━━━━━ Dataset content ━━━━━
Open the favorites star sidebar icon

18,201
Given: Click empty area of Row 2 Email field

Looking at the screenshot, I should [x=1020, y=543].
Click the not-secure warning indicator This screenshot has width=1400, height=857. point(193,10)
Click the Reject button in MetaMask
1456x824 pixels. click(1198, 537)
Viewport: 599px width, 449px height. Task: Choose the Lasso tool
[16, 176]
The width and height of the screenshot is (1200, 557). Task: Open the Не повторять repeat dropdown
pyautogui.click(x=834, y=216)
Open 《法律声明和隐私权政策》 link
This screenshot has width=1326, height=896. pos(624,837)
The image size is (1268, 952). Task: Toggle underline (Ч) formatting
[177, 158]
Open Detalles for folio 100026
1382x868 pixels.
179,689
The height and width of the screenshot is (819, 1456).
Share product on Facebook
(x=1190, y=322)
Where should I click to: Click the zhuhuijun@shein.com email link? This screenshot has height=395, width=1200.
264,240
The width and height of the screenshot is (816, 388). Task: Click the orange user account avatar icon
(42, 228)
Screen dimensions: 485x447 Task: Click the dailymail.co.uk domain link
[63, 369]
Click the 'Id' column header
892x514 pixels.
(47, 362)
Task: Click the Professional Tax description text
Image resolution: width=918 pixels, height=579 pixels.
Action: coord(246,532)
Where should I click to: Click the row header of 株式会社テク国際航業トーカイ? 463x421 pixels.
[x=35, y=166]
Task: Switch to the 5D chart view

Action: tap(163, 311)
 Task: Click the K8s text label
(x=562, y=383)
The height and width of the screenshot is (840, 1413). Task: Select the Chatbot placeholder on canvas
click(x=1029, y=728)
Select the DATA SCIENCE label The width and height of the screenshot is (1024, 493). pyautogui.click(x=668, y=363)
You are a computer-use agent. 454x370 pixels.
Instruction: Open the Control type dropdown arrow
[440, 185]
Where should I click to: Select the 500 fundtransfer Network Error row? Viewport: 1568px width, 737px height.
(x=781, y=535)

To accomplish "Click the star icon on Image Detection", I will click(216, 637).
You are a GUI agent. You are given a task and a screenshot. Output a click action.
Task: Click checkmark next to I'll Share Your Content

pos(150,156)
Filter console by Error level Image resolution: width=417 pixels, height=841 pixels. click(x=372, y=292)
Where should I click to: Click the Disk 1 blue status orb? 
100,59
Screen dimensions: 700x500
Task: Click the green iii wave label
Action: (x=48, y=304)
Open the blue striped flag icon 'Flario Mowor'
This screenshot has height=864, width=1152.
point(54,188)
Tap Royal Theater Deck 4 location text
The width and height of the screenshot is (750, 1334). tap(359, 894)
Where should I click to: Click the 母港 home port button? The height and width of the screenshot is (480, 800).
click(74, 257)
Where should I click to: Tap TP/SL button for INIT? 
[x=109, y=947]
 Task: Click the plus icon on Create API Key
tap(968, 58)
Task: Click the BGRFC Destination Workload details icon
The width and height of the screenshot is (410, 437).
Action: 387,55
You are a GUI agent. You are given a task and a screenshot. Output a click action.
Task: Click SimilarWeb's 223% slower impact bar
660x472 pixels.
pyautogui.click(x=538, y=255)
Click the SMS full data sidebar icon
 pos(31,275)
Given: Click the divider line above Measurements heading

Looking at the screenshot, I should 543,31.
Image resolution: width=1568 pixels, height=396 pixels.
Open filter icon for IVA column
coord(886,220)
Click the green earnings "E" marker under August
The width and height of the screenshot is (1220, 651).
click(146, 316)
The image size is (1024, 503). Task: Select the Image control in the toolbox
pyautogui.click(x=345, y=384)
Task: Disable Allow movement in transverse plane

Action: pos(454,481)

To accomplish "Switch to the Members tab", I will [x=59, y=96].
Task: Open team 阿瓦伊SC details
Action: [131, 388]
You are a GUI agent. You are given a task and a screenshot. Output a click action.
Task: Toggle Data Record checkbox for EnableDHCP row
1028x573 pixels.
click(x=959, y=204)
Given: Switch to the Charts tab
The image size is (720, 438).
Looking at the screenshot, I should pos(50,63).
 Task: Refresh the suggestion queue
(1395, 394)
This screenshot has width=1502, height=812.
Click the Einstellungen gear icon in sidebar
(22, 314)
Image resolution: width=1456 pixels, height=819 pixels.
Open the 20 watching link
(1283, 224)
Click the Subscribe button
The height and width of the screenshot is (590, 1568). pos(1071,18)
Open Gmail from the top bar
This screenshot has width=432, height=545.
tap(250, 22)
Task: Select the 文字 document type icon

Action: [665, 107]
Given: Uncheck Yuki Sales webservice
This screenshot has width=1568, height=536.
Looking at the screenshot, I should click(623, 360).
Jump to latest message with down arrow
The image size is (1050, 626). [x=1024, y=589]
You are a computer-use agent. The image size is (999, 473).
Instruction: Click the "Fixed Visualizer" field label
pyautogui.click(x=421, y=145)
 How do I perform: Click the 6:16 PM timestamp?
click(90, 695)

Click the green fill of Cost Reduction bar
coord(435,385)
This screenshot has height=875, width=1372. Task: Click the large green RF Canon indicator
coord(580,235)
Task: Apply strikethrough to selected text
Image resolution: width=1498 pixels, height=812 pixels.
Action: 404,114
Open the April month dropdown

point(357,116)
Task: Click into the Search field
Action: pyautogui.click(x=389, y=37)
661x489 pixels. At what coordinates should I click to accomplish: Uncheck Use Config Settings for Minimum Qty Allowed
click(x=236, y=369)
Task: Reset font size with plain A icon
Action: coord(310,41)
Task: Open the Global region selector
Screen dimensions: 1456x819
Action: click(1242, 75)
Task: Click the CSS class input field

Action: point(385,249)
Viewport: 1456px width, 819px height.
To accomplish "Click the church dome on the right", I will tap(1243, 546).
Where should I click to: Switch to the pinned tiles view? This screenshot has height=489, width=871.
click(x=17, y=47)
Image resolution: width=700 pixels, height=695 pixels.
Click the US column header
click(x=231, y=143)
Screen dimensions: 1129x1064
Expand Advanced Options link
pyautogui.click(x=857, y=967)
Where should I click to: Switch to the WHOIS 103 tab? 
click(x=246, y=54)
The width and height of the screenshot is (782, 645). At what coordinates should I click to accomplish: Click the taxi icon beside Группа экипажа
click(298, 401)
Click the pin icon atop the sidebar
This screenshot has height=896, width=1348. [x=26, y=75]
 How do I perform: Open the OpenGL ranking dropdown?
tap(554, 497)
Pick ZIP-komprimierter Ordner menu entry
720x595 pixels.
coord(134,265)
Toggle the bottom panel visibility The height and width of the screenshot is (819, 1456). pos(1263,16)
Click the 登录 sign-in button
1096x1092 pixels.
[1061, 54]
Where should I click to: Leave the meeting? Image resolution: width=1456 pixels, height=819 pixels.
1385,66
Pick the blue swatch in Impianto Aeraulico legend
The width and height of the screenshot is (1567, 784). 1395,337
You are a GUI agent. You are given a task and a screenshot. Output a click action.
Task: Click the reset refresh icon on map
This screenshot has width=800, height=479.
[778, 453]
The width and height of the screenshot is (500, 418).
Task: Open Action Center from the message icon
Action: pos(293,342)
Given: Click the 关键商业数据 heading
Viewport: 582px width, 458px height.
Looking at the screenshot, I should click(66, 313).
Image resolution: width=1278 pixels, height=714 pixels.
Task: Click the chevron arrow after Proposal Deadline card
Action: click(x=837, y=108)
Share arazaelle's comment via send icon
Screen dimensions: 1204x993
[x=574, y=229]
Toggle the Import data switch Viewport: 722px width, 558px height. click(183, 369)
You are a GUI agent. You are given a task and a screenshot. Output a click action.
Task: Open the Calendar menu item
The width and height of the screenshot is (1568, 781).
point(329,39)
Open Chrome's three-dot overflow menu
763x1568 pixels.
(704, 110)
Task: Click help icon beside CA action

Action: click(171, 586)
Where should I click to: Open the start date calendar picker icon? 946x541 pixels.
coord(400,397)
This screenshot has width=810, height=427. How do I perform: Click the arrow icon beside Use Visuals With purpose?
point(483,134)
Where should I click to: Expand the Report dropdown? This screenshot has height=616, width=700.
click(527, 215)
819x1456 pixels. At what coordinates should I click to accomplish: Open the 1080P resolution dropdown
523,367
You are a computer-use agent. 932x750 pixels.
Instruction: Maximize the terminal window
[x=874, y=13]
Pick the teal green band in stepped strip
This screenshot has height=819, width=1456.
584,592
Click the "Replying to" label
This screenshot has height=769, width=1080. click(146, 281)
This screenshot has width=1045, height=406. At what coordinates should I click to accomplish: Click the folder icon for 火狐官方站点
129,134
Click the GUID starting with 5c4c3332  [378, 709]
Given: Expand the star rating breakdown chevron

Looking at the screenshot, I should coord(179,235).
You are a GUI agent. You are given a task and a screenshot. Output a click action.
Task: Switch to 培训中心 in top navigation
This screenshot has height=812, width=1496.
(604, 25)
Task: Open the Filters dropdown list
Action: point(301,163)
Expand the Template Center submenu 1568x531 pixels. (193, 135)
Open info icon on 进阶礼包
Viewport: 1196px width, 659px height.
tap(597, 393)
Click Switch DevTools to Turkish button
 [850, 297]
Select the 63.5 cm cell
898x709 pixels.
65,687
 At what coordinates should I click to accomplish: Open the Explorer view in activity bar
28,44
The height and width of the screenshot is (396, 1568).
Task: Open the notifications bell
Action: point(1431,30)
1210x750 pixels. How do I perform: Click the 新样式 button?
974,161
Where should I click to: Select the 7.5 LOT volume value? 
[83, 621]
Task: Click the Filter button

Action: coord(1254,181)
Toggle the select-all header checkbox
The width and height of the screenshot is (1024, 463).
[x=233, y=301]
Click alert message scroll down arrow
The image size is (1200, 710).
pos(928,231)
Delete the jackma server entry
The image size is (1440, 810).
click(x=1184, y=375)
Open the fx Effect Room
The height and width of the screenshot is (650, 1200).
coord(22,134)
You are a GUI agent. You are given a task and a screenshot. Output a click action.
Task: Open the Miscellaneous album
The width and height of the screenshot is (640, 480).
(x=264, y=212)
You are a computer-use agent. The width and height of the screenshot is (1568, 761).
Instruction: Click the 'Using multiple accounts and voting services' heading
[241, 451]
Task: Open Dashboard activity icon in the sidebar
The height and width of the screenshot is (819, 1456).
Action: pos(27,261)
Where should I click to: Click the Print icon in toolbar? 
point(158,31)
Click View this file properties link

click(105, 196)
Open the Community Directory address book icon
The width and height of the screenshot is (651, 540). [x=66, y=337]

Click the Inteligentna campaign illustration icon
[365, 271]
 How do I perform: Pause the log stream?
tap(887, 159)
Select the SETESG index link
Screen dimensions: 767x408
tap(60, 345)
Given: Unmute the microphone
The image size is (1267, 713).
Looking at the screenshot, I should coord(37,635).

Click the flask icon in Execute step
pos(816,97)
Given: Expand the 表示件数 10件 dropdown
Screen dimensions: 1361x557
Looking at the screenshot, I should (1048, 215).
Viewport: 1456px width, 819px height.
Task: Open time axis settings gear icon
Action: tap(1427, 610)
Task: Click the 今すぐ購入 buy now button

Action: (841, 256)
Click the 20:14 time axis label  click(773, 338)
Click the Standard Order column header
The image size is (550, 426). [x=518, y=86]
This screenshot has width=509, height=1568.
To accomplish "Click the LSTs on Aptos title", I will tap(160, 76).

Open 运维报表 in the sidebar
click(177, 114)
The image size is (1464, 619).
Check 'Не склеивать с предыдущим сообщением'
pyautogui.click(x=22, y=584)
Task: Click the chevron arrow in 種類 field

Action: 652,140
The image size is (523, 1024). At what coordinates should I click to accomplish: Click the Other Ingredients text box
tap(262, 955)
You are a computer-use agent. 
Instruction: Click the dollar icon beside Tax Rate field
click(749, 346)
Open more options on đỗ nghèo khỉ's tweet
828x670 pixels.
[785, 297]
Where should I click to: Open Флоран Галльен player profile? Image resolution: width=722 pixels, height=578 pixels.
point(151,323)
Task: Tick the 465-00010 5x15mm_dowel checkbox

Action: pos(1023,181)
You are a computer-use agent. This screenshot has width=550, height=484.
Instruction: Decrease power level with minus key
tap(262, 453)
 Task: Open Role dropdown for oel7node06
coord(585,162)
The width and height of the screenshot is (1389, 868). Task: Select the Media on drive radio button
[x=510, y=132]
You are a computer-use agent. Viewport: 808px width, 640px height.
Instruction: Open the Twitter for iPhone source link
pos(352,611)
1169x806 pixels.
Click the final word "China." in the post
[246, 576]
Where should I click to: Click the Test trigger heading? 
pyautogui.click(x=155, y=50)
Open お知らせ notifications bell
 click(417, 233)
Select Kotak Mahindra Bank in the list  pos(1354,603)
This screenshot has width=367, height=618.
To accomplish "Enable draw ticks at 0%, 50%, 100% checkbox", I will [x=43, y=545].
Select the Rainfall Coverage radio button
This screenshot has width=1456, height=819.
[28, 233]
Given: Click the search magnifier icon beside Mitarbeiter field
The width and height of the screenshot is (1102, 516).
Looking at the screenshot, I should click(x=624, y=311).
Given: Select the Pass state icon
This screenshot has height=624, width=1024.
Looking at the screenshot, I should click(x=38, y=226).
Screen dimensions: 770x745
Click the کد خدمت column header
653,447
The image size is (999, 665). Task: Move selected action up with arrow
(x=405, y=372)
━━━━━
Could you write out the records again, starting with the line containing "This screenshot has width=509, height=1568." and going on through the line containing "tap(262, 955)", with the requests included and every click coordinate in the answers scaled by 1.15 and rounded to the nearest whole number, halves rounded up?

#### Task response:
This screenshot has width=509, height=1568.
To accomplish "Click the LSTs on Aptos title", I will tap(184, 87).

Open 运维报表 in the sidebar
click(204, 131)
The image size is (1464, 619).
Check 'Не склеивать с предыдущим сообщением'
pyautogui.click(x=25, y=672)
Task: Click the chevron arrow in 種類 field

Action: 750,161
The image size is (523, 1024). At what coordinates should I click to accomplish: Click the Other Ingredients text box
tap(301, 1098)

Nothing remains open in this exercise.